The Federal Deposit Insurance Corp, in charge of safeguarding bank deposits and resolving failed banks, has predicted that 2010 will be peak year for failures resulting from the recent financial crisis.
Last year, 140 banks failed, compared to 25 in 2008 and only three in 2007. So far in 2010, 20 banks have shut shop. Invariably Banks have been failing in US.
On Friday, 19th Feb 2010, the regulators FDIC had closed four banks: the George Washington Savings Bank in Illinois, La Jolla Bank in California, La Coste National Bank in Texas and Marco Community Bank of Marco Island, Florida.
As of Dec. 31, La Jolla Bank, FSB, which had 10 branches, had about $3.6 billion in assets and $2.8 billion in deposits. Its deposits are being assumed by OneWest Bank, FSB.
George Washington Savings Bank, which had four branches, had approximately $412.8 million in assets and $397.0 million in deposits. Its deposits will be assumed by FirstMerit Bank National Association in Ohio.

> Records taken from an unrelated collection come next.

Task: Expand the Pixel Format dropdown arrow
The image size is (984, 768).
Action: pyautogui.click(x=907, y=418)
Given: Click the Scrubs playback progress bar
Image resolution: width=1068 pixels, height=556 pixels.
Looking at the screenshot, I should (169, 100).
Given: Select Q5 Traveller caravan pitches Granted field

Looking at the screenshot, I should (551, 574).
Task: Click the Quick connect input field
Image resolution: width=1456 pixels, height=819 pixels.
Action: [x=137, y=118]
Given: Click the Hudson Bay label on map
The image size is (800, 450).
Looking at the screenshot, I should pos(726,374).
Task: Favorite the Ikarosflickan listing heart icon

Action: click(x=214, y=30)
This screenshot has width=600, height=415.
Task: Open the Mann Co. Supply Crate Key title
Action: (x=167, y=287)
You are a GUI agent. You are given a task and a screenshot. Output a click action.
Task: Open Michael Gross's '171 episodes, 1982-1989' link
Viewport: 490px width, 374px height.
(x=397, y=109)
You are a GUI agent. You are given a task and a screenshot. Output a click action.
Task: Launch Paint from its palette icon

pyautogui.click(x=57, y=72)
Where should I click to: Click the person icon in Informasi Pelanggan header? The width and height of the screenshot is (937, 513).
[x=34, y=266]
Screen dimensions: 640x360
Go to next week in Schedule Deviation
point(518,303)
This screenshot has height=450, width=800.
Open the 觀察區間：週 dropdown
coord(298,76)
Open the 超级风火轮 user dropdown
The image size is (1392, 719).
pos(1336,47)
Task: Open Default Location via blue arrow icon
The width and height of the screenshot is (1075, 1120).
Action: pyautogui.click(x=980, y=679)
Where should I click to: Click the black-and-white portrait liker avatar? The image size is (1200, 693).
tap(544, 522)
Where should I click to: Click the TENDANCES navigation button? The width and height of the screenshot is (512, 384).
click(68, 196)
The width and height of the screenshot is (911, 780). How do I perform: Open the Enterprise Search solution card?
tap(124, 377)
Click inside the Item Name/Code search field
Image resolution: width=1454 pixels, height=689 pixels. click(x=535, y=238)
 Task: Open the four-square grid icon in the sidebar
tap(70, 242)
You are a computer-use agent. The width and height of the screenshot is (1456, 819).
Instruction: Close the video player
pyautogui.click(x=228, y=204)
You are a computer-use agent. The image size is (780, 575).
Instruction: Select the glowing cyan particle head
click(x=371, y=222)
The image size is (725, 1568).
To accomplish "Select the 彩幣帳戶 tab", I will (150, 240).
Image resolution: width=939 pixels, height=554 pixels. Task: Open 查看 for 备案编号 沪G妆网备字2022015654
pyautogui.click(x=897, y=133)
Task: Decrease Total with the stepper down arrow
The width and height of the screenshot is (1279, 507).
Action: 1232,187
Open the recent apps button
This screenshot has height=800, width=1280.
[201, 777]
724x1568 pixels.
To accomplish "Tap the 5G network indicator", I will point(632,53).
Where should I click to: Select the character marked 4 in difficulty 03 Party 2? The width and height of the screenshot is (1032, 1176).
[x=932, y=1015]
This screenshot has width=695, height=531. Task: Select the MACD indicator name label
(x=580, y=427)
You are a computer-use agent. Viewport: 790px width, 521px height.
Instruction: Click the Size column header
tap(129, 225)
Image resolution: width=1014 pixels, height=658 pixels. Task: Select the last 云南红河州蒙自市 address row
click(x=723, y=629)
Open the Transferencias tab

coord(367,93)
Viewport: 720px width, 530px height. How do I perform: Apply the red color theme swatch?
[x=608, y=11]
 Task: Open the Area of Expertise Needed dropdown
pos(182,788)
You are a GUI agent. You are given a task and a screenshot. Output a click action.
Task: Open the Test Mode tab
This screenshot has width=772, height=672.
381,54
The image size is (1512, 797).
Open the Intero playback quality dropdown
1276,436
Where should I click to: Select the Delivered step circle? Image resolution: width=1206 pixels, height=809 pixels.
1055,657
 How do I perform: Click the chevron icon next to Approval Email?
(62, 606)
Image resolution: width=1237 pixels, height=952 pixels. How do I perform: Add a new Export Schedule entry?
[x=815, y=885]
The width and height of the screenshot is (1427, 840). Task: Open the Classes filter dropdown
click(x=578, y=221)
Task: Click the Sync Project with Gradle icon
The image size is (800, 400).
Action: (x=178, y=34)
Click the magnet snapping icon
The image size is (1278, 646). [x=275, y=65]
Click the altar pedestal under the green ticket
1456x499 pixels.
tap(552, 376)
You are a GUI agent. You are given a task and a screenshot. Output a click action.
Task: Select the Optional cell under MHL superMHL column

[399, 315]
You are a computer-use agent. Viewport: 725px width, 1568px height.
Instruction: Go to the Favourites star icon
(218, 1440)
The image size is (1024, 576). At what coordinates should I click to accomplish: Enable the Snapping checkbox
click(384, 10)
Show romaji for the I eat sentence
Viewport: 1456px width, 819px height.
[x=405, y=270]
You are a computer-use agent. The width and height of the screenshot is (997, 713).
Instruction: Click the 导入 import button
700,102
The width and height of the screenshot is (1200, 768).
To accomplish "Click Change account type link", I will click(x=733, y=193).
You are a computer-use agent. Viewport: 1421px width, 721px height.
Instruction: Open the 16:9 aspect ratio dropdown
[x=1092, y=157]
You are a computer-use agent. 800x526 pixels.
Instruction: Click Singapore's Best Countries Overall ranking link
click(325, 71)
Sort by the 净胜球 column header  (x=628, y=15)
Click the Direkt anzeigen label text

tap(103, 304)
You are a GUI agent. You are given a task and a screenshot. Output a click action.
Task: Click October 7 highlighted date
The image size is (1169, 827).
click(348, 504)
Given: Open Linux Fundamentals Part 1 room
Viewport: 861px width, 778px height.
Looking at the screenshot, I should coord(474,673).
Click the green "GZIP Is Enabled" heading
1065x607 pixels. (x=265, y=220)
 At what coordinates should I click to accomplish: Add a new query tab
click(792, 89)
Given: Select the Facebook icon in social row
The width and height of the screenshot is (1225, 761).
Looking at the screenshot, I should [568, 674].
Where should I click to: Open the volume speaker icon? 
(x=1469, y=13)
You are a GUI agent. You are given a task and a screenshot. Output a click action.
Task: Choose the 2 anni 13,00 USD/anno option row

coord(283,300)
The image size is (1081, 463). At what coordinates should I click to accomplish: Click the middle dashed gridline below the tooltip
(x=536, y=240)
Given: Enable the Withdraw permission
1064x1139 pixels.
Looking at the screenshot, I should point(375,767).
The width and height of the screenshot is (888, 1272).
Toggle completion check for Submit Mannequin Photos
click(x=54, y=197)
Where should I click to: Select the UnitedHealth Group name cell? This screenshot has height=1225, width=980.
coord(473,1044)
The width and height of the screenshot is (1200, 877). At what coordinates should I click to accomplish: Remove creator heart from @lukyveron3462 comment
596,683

La Coste National Bank had approximately $53.9 million in assets and $49.3 million in deposits. Its single branch will reopen as part of Community National Bank in Texas.
Marco Community Bank had about $119.6 million in assets and $117.1 million in total deposits.
As of the end of the third quarter, 552 banks were on the list. The FDIC has said the majority of banks on that list do not fail.